• _Dataset_:
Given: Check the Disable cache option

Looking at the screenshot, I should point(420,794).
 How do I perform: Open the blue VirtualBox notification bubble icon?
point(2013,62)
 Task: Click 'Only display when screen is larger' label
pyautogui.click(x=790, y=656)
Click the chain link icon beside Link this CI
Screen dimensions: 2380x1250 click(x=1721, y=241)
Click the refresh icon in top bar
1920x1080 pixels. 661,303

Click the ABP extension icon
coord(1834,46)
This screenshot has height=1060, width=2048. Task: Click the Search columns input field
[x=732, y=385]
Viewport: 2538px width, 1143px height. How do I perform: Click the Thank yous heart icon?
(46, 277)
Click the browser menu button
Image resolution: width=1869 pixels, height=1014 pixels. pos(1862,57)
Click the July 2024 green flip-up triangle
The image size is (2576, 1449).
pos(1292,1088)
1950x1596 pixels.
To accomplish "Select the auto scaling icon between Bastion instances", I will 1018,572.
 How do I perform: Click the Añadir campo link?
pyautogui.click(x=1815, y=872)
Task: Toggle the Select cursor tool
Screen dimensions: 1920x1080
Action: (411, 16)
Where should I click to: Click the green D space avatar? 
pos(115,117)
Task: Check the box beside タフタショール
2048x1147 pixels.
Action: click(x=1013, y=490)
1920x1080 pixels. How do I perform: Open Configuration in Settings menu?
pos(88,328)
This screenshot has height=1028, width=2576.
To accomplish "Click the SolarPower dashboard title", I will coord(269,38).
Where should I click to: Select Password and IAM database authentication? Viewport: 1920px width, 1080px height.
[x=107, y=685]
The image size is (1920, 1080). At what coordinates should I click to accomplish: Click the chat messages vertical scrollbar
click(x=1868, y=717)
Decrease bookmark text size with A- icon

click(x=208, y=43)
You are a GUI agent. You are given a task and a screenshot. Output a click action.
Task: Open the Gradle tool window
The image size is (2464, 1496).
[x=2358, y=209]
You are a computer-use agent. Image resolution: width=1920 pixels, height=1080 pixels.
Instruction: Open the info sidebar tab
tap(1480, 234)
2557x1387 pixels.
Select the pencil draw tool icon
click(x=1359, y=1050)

• _Exercise prompt_: Using the entries above, tally every line that holds the word "agent". Answer with that number only.

• _Problem solution_: 2